International career
- Years: Team / Apps / (Points)
- 2020: Ireland U20 / 2 / (5)
- 2022: Emerging Ireland / 1 / (0)
- Correct as of 15 October 2022

= Ethan McIlroy =

Irish rugby union player (born 2000)

Ethan McIlroy (born 10 August 2000) is an Irish rugby union player who plays wing or fullback for Ulster in the United Rugby Championship and the European Rugby Champions Cup.

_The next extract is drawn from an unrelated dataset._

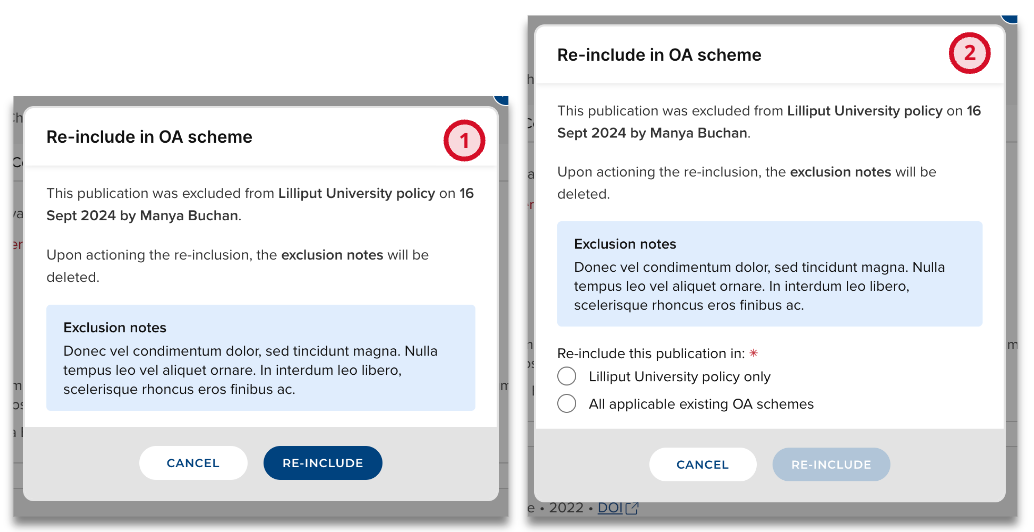Click the name Manya Buchan in dialog 1
This screenshot has width=1034, height=532.
(x=193, y=214)
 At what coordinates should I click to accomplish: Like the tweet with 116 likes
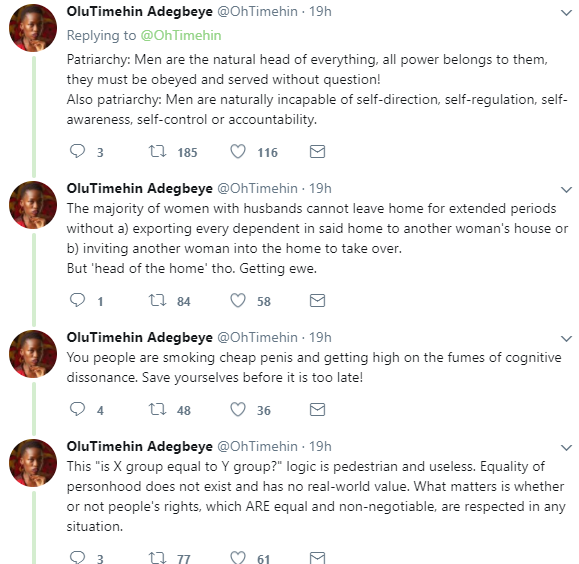(x=238, y=151)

He attended Methodist College Belfast, playing fullback in the Methody team that defeated Campbell College 45–17 in the Ulster Schools' Cup final in 2019. He made his debut for Ulster against Leinster in December 2019, while still in the province's sub-academy. He made two starts for Ireland in the 2020 Six Nations Under 20s Championship. He was named Ulster "A" Player of the Year in the 2020 Ulster Rugby Awards. He signed an academy contract for the 2020–21 season, and, alongside David McCann, was awarded the Jack Kyle Bursary by the Ulster Rugby Supporters Club. That season he made 14 senior appearances, including seven starts, and scored two tries.

He signed a development contract ahead of the 2021–22 season, during which, mainly playing on the wing, he made 22 appearances including 21 starts, and scored five tries, including two in Ulster's Champions Cup round of 16 defeat to Toulouse. Rugby Pass named him as one of the URC's breakout stars of the season, and he won Ulster's Young Player of the Year award. He was selected for the Emerging Ireland squad for the Toyota Challenge in South Africa in September 2022.